BRIEF:
The expected answer is the set of lines in the data below between the line holding "Financial Information (192, 2435)" and the line holding "Flu Vaccines, MS, and", inclusive, written out exactly.
━━━━━ DATA FOR PROCESSING ━━━━━
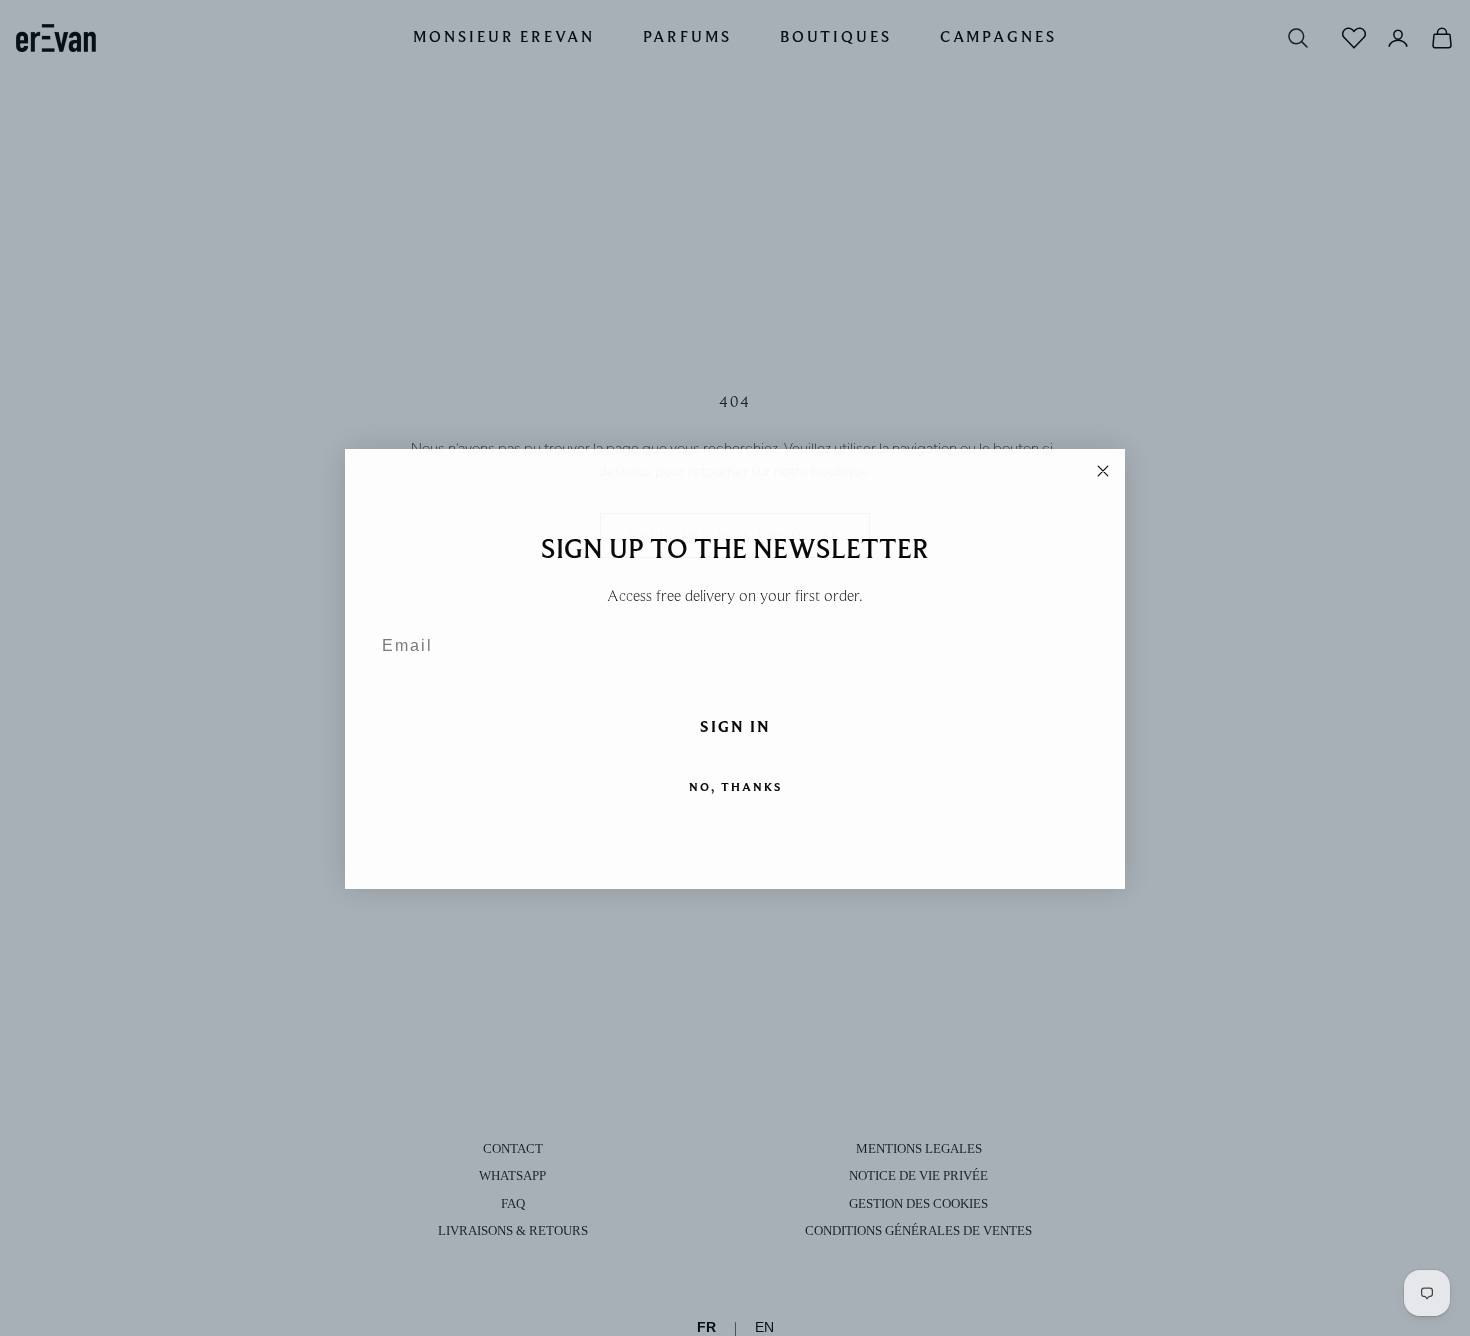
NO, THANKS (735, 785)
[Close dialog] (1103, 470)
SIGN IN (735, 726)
━━━━━
━━━━━ DATA FOR PROCESSING ━━━━━
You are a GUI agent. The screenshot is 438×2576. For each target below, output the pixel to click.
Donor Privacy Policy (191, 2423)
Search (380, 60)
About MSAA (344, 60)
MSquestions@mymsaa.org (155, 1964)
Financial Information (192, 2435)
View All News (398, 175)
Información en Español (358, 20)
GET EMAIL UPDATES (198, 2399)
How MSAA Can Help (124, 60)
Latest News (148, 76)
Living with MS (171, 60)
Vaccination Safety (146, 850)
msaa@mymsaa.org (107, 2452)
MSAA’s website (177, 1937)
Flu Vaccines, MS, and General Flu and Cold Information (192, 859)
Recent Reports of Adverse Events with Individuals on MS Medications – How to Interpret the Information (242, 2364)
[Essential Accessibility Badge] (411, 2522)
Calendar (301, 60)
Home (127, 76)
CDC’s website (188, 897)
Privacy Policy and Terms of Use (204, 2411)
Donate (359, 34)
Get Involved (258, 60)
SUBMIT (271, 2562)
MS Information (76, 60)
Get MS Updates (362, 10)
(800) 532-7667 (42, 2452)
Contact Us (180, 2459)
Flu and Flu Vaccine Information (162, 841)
━━━━━
SOLUTION TO THE PROBLEM:
Financial Information (192, 2435)
View All News (398, 175)
Información en Español (358, 20)
GET EMAIL UPDATES (198, 2399)
How MSAA Can Help (124, 60)
Latest News (148, 76)
Living with MS (171, 60)
Vaccination Safety (146, 850)
msaa@mymsaa.org (107, 2452)
MSAA’s website (177, 1937)
Flu Vaccines, MS, and General Flu and Cold Information (192, 859)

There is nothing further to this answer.